The subject of zero hour contracts is one of those subjects that just won’t go away in employment law circles. Earlier this year the Government put together some draft legislation surrounding this subject and they defined a zero hour contract as:
(i) the undertaking to do or perform work or services is an undertaking to do so conditionally on the employer making work or services available to the worker, and
(ii) there is no certainty that any such work or services will be made available to the worker.
In the legislation, the Government has confirmed that it will ban the use of exclusivity terms that prevent zero hour workers working for another employer even when no work is guaranteed by their existing employer.

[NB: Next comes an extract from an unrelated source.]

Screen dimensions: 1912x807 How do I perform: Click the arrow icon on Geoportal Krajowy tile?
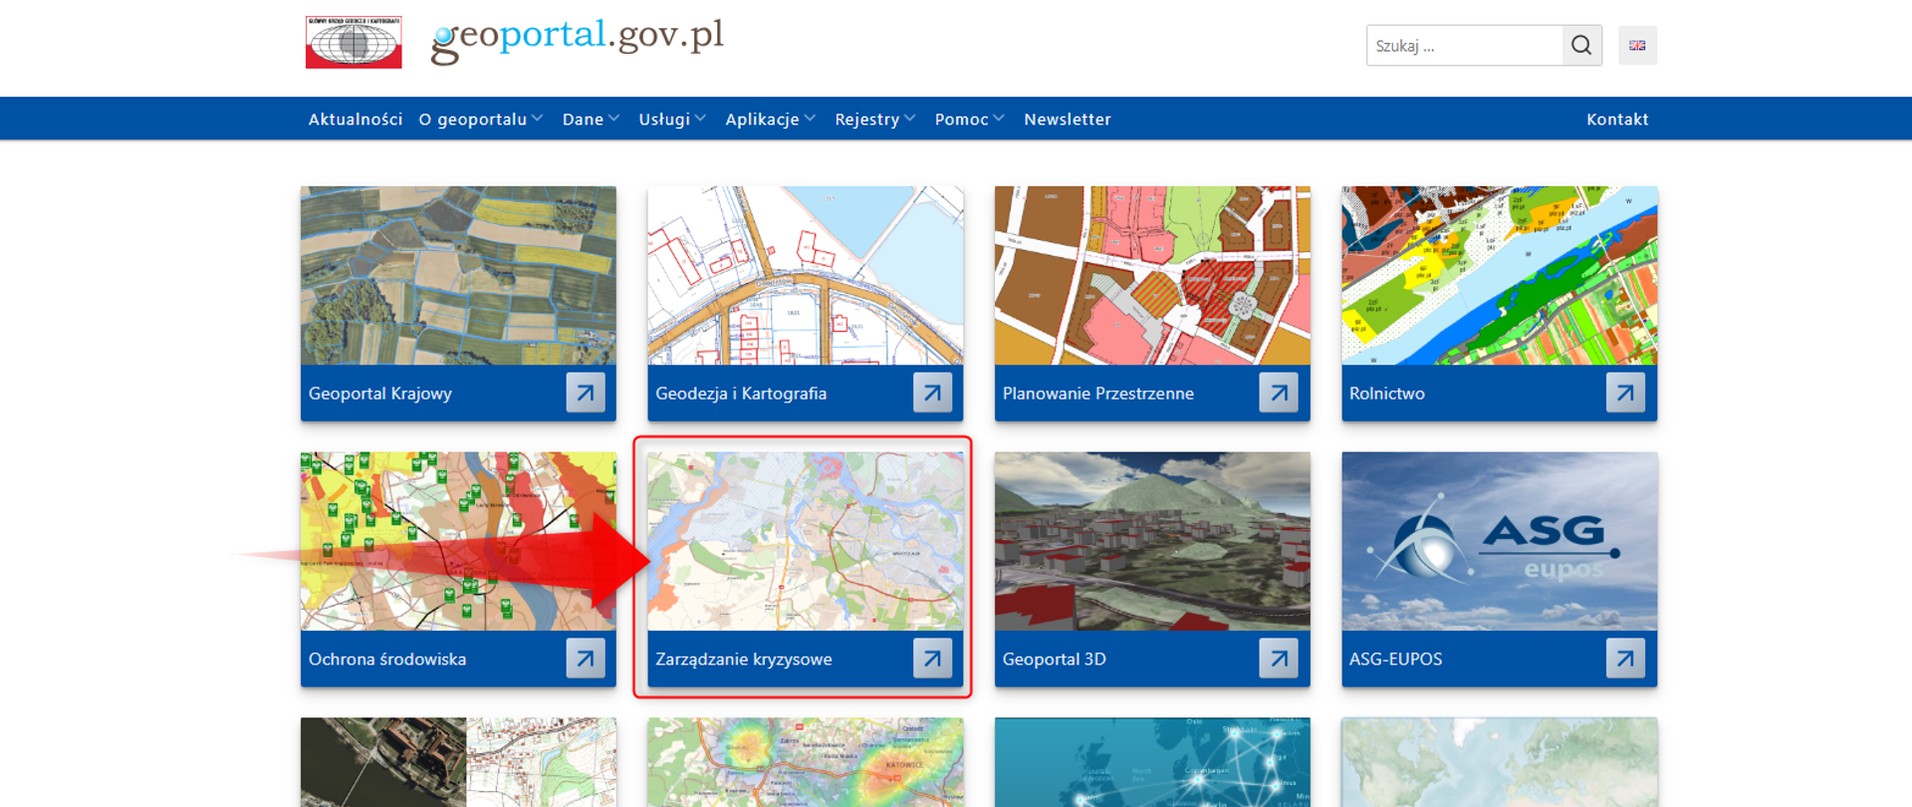(x=586, y=393)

The Government has also pledged to work with unions and businesses to formulate a best practice code of conduct aimed at employers who wish to use zero-hour contracts.

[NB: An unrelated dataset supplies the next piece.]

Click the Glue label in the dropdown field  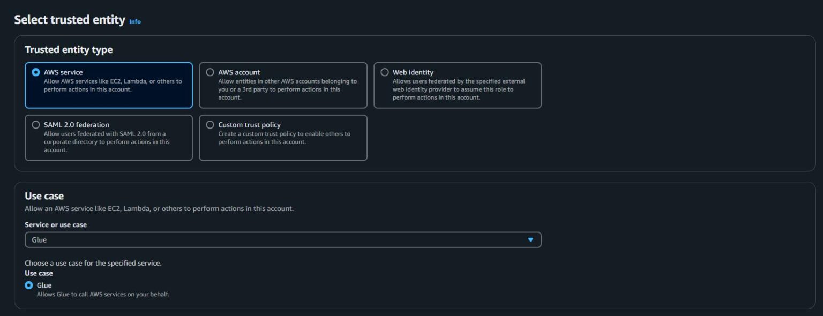coord(39,239)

Many employees in the UK are engaged in zero hour contracts because they offer the employer flexibility to manage shifts in demand, recruitment costs and can allow businesses to expand their services whilst avoiding the costs of employing staff who they do not need on a permanent basis. However, unscrupulous employers have been accused of using this to their advantage, disregarding the status of the employee and the rights they are entitled to.

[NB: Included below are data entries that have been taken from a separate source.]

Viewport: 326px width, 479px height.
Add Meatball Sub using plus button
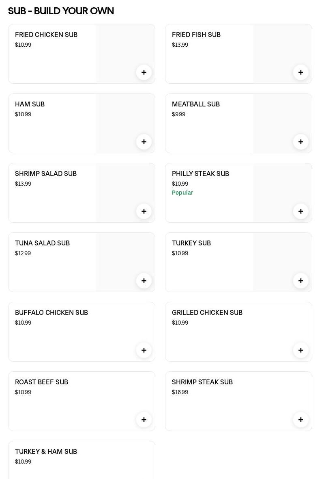(x=301, y=142)
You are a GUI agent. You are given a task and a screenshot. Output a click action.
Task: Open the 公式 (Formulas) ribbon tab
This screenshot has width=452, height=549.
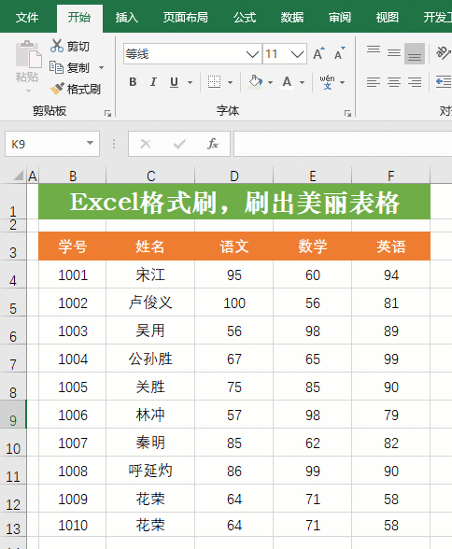tap(245, 18)
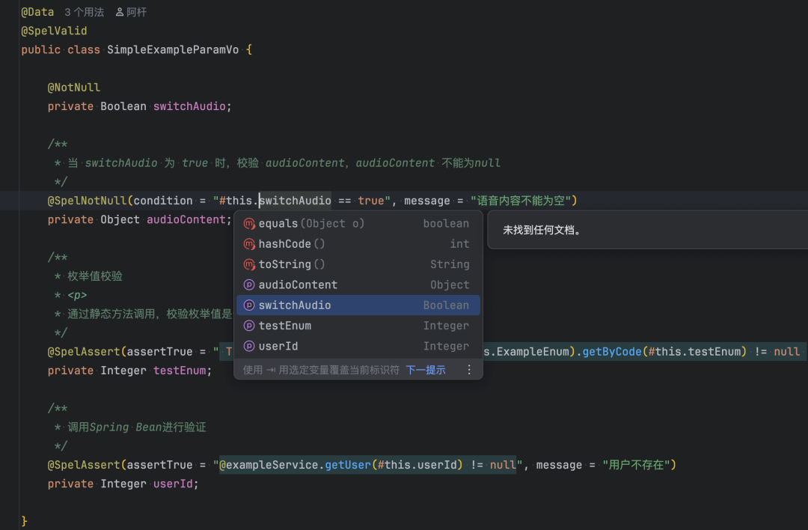Click the @SpelValid annotation

click(x=54, y=30)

The Government is unlikely to ban the use of zero hour contracts completely, but there is likely to be legislation brought in to address those employers who abuse it. Imposing financial penalties, paying compensation to zero hour workers and creating additional rights for zero hour workers are all on the table to be discussed so it will be interesting to see how the legislation develops over the next few months – a code of practice on the use of zero hour contracts is due by the end of the year.